Collected data
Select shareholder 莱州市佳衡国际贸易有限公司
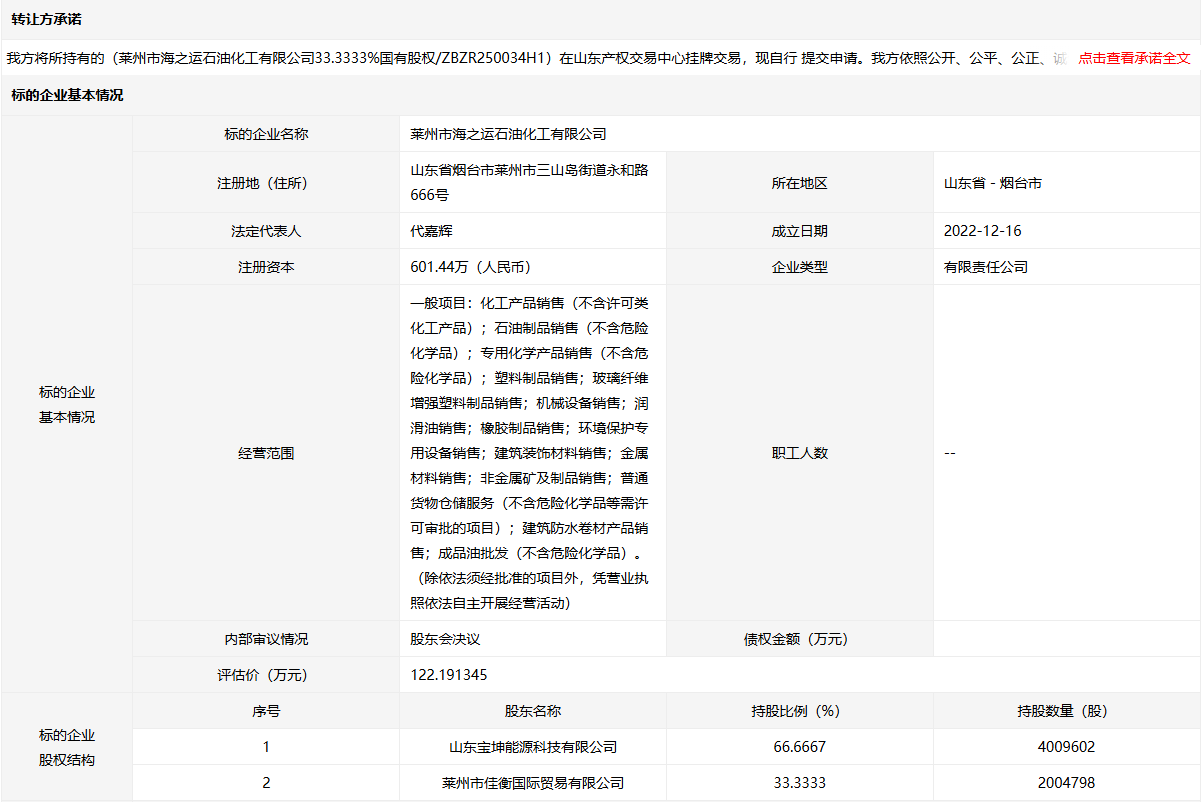Screen dimensions: 1203x802 (x=533, y=783)
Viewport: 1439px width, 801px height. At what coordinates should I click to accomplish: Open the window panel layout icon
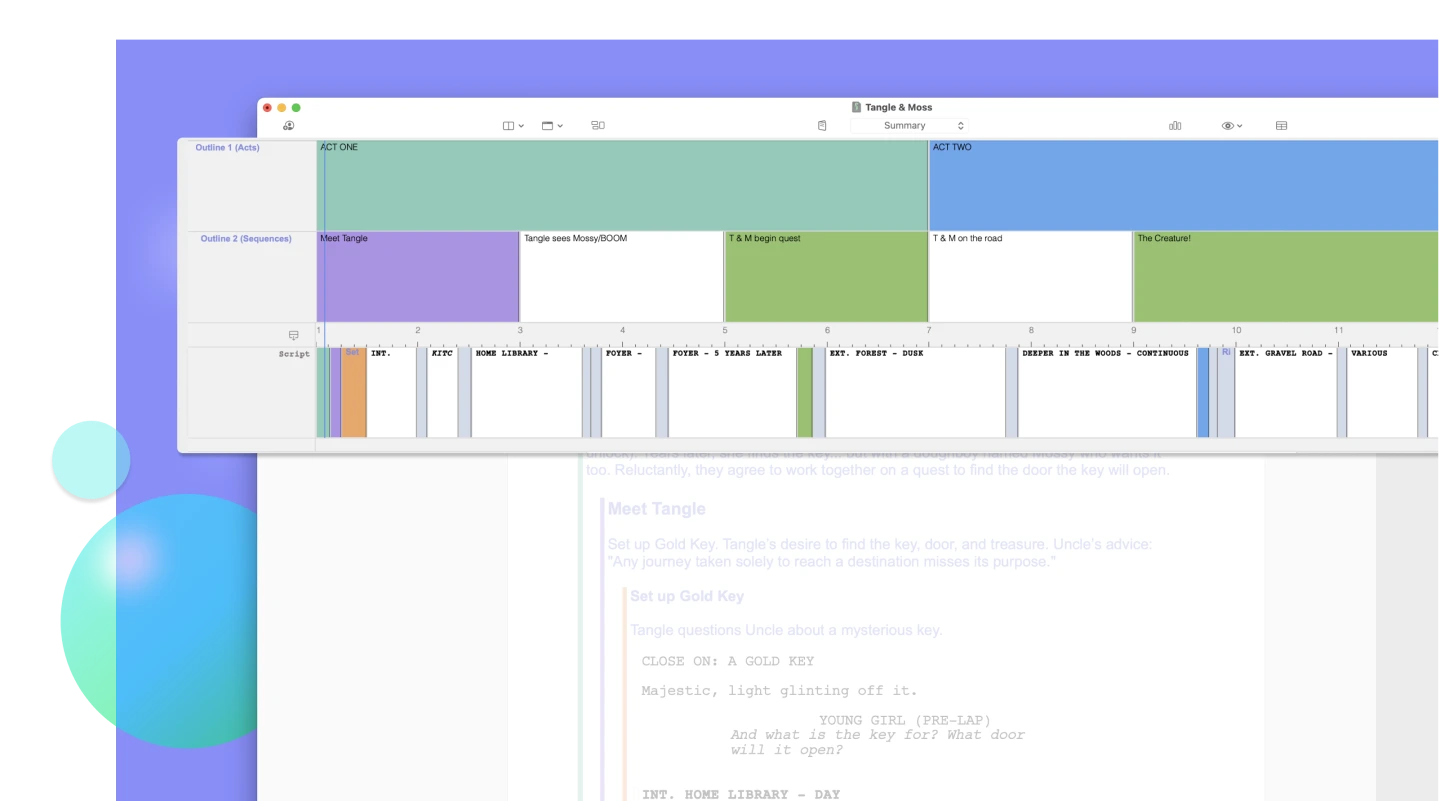point(547,126)
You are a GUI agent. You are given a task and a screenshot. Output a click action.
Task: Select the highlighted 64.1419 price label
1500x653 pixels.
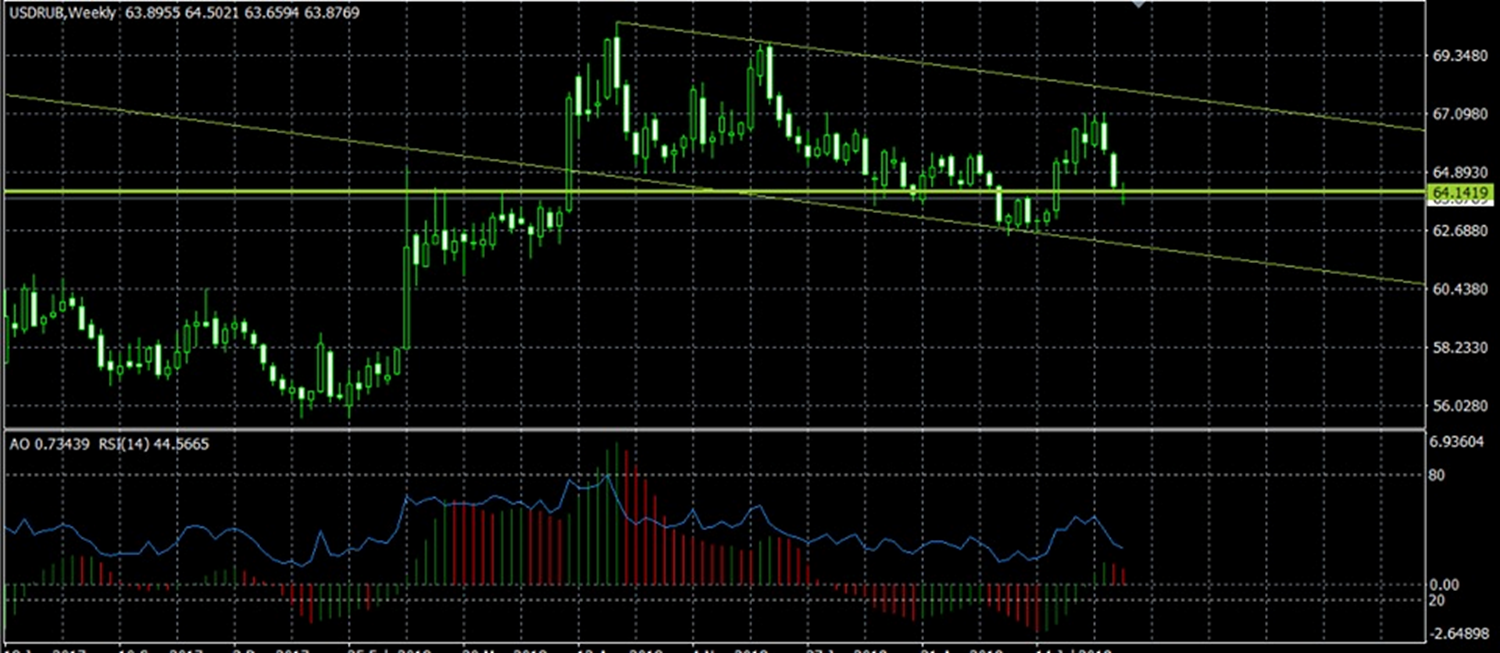point(1461,191)
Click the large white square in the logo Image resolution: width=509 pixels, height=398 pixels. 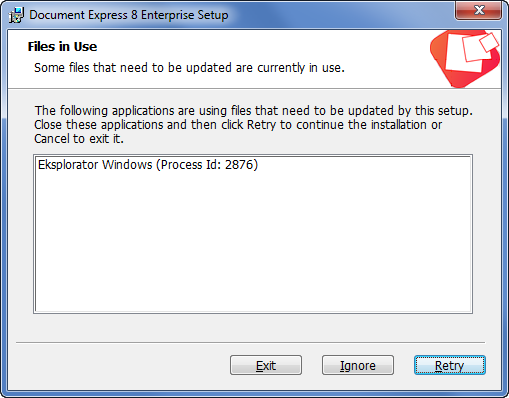pyautogui.click(x=465, y=53)
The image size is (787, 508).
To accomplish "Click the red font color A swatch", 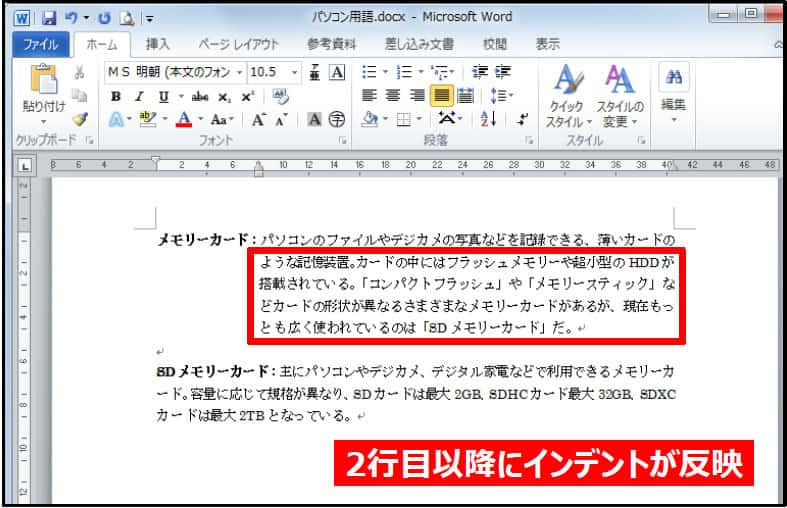I will 183,118.
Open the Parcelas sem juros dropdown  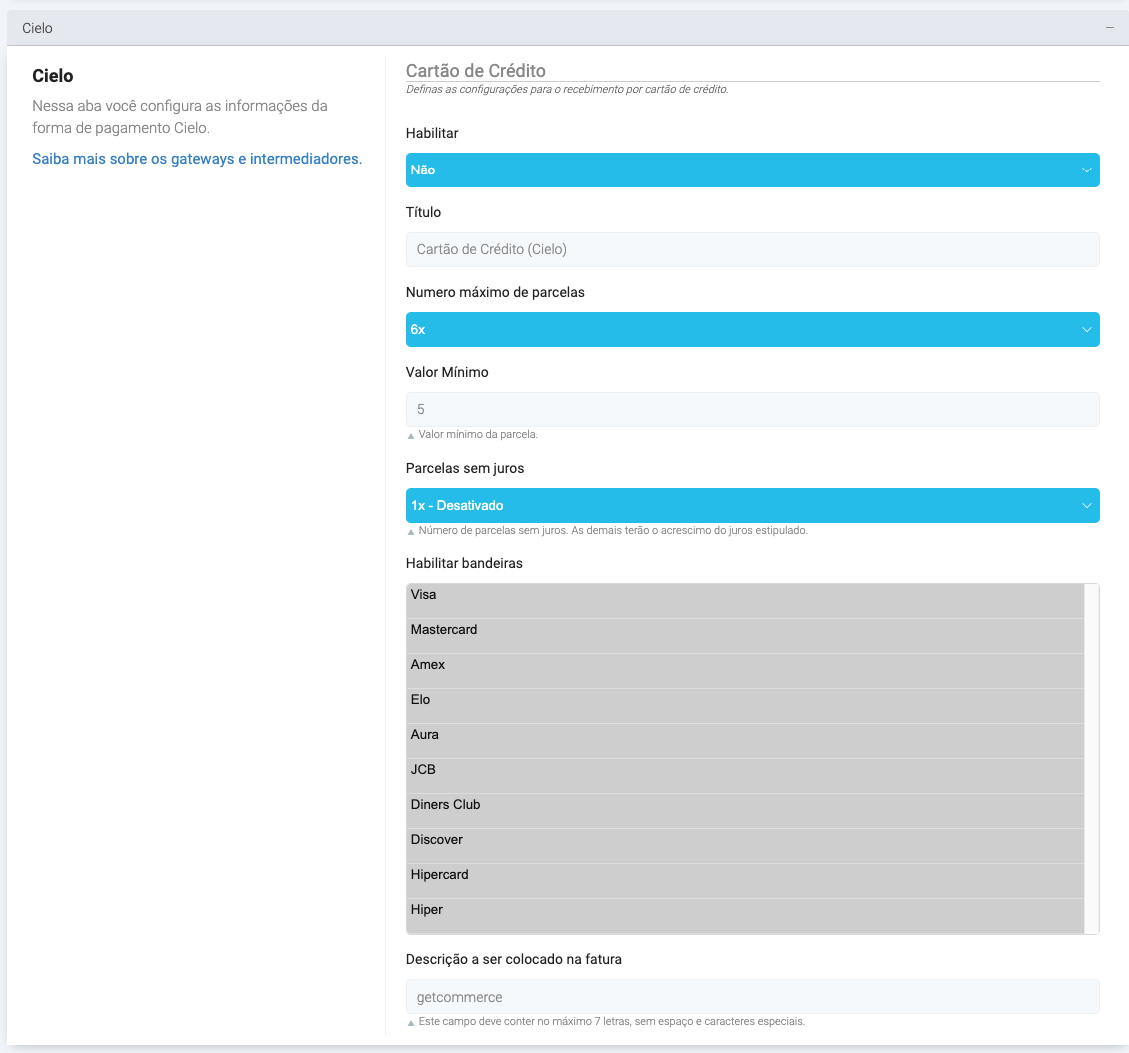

__What the task asks__: Exactly and only the lines from the top of the records down to the line containing "You are a GUI" should be transcribed, please, without the pictures.

__Final answer__:
Select shareholder 莱州市佳衡国际贸易有限公司
Screen dimensions: 1203x802 (x=533, y=783)
Viewport: 1439px width, 801px height. At what coordinates should I click to accomplish: Open the window panel layout icon
point(547,126)
You are a GUI agent. You are given a task and a screenshot. Output a click action.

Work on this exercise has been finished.